Expert was back and operational by July 26. At this time, brokers noticed an improvement in loading speed, when compared to the loading speed prior to the outage.
Increasing performance and improving stability is now the top priority for D+H, says Chris Pornaras, vice president of lending solutions.
Regarding the incident, an official report is to be released this week.
But the obvious question becomes, why was there not more redundancy built into the platform? Expert is absolutely critical to the mortgage industry and providing Vancouver home mortgages; brokers have a hard time functioning without it.
According to Pornaras, D+H does in fact have fully redundant systems but it didn’t seem completely necessary to implement them on Monday or Tuesday.

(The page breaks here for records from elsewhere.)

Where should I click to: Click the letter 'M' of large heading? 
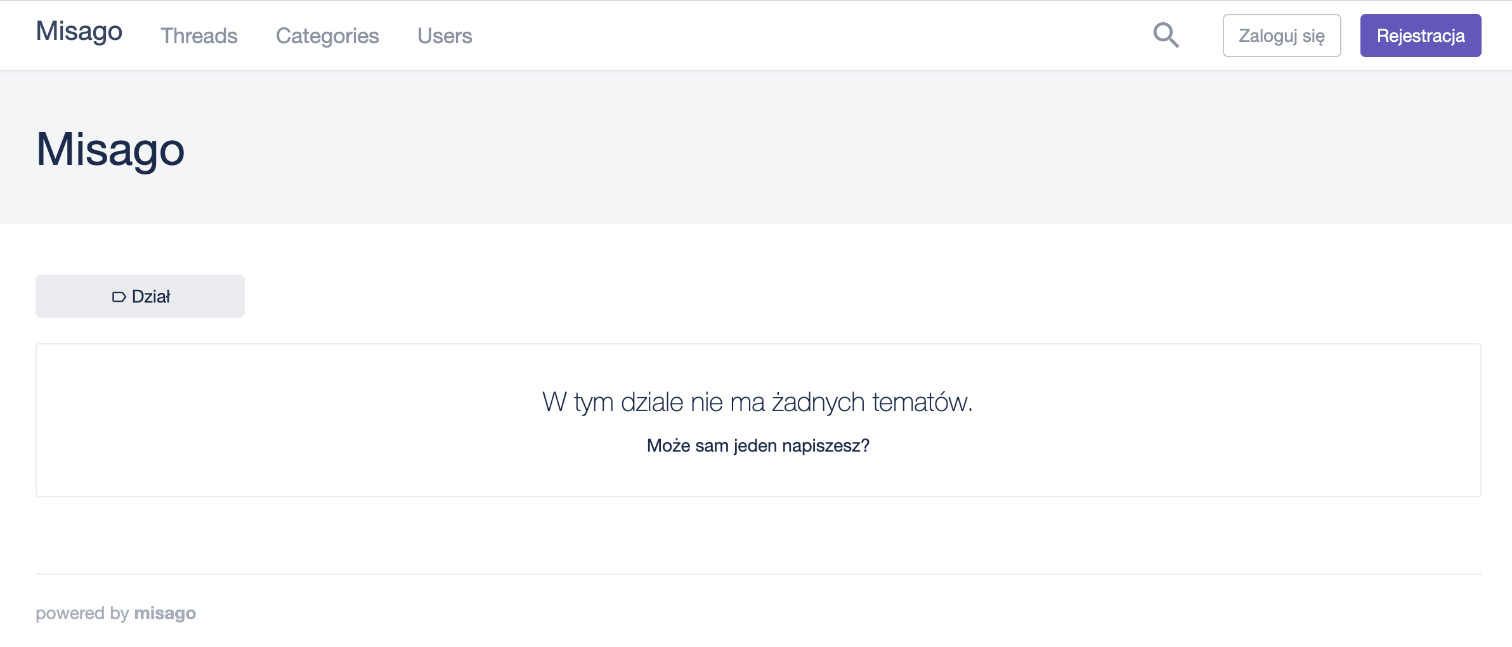pyautogui.click(x=55, y=150)
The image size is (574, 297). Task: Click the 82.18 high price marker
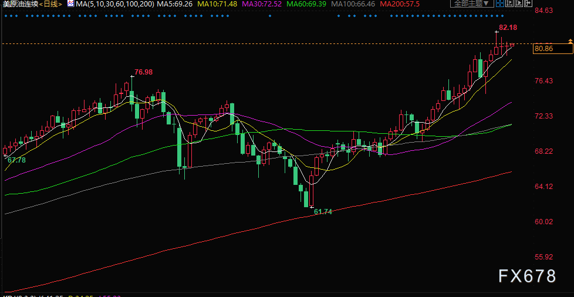tap(508, 28)
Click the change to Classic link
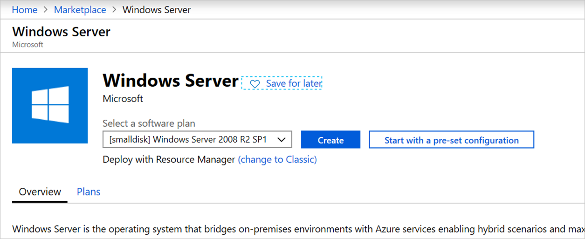The height and width of the screenshot is (239, 585). coord(277,160)
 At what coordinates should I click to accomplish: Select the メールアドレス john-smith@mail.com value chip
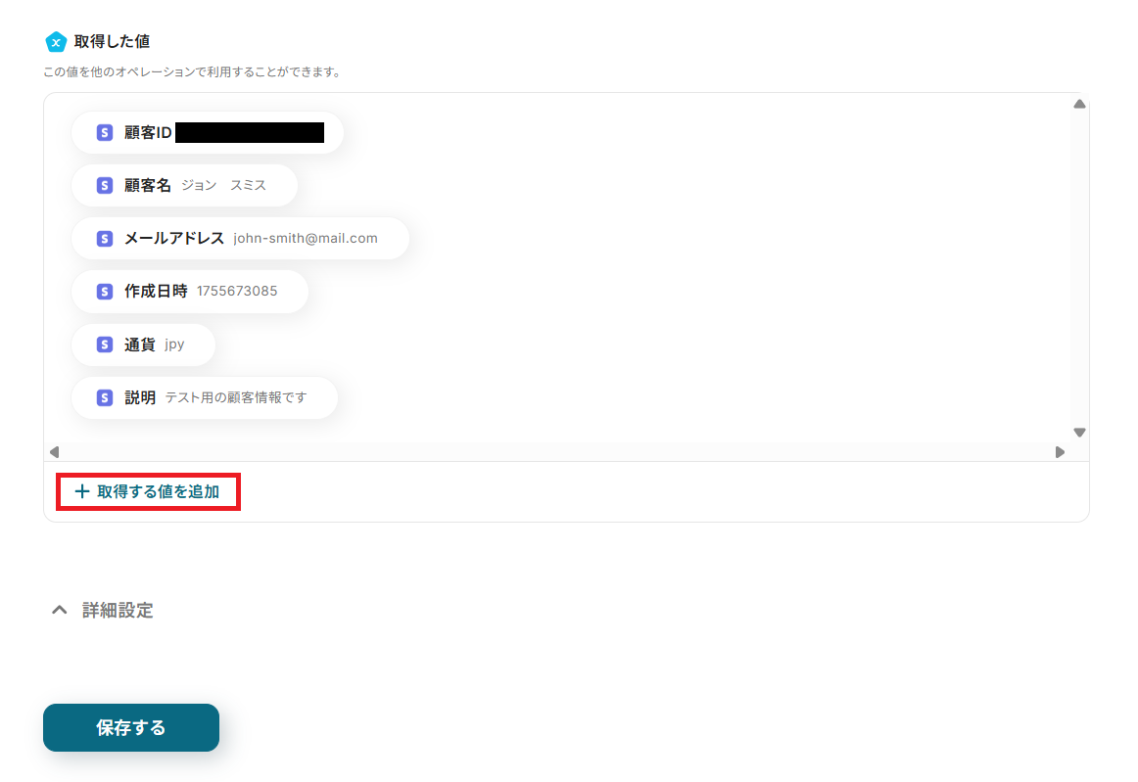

Monday and Tuesday had intermittent service so it wasn’t deemed an full outage at the time. “Our redundancy plan takes effect (only) if everything is down” added Jerry Lo, a senior director of strategic accounts at D+H.
The redundancy plan was only initiated when the problems seemed more difficult to fix than it was to implement its full backup system.
The switchover would have been made more quickly, but according to D+H, its partners assured it that the problems would be fixed at an earlier time than they actually were. It also took longer than expected to diagnose the cause of the issues.
Brokers dealing in Vancouver home mortgages wondered why they could not have been switched over to backup servers located in another datacenter. In an age of cloud computing, one might think that a server issue could have been dealt with in a more efficient manner.
These were not the 1st problems that D+H has experienced. Its had a few different issues during the last 6 months. This is in spite of the fact that D+H has been investing in technology to avoid such issues during the same period of time.
While Pornaras admits that some brokers feel D+H does not care about them, he says this is not the case. Its employees have been working around the clock to fix problems such as those experienced earlier last week.